La camioneta de mi tío va desacelerando y aparcando con una exagerada lentitud hasta estacionar detrás del coche de Alessander, quien sigue en el asiento del conductor sin quitar la llave del contacto.
—¿Qué mierda es esto? —se deja caer en el respaldar del asiento con la boca entreabierta y el ceño totalmente fruncido, para luego quitar de un tirón la llave del coche y abrir la puerta con brusquedad, camino a la camioneta.

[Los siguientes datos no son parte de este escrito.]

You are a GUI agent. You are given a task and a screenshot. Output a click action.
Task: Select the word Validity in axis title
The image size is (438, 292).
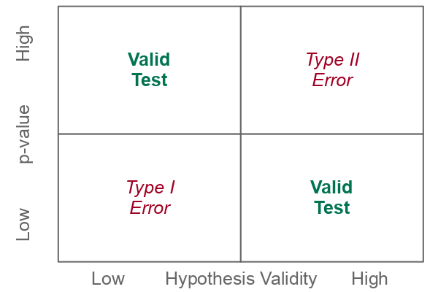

Dejo escapar un gemido de queja al ver que un hombre anciano de cabello totalmente blanco abre con dificultad la puerta de ingreso, en donde un cartel –que apuesto que estuvo en ese mismo lugar desde que se fundó el hotel– golpetea contra la pesada puerta doble de madera. Decido ir a ver qué tiene para decir María, pero cuando termino de bajar y me volteo decidida, ella está abrazando al anciano dueño del hotel con el cariño de dos amigos que hace años no se ven.
—¡Viejo Julio! ¡Cuánto tiempo sin verte, querido! —el señor Julio le devuelve el apretón con una sonrisa radiante en su arrugado y manchado rostro.
—Pequeña Marie, pero si no has cambiado en nada —su voz es ronca y ahogada, como la típica voz de los que pasan toda su vida fumando cigarrillos.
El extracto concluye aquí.